10

Using MySQL 5.6, this request

SELECT foo
FROM bar
WHERE groupId = '1'
  AND MATCH (foo) AGAINST ('"myQuery"' IN BOOLEAN MODE);

and

SELECT foo
FROM bar
WHERE groupId = '1'
  AND foo like '%myQuery%';

returns both correct results, but when I combine the two with:

SELECT foo
FROM bar
WHERE groupId = '1'
  AND (
    MATCH (foo) AGAINST ('"myQuery"' IN BOOLEAN MODE)
    OR foo LIKE '%myQuery%'
  );

I got some extra results, which do not appear in any of the first two requests, and didn't contain myQuery at all.

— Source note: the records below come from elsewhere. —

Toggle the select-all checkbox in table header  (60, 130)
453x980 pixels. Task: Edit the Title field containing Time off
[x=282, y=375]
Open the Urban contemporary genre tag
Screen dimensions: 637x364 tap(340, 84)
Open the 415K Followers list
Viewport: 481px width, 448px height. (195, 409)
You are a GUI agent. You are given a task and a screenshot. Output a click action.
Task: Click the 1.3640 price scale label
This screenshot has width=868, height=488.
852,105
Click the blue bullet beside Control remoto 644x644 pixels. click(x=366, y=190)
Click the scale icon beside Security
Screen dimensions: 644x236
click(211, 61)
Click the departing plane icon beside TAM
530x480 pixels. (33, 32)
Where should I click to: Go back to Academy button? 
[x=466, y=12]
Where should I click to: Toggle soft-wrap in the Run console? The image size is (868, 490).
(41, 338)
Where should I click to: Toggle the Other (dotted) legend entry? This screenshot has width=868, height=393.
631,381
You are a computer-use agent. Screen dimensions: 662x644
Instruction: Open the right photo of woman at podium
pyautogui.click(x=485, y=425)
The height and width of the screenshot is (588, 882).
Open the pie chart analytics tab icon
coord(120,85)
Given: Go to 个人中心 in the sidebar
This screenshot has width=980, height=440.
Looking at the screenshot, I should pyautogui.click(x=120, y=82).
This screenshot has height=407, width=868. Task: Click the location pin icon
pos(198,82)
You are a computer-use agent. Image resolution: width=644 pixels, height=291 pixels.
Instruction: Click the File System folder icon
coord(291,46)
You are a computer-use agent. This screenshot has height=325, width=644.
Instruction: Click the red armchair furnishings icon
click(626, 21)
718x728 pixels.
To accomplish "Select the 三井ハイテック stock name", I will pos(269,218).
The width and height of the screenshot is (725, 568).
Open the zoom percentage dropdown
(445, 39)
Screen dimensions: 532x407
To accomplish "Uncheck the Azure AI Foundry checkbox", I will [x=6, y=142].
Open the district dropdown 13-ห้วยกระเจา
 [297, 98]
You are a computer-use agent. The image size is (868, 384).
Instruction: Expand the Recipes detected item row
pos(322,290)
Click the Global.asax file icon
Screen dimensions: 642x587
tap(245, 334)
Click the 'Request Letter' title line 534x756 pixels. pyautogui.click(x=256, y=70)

Is there any trick with the parenthesis that I missed?
Or could it be related to any sort of index cache? Sometimes the results are correct, and suddenly, there are not anymore.

I also tried with

WHERE (
  groupId = '1' AND MATCH (foo) AGAINST ('"myQuery"' IN BOOLEAN MODE)
) OR (
  groupId = '1' AND foo like '%myQuery%'
);

Edit: here are the results of my requests, with myQuery = 'gold'.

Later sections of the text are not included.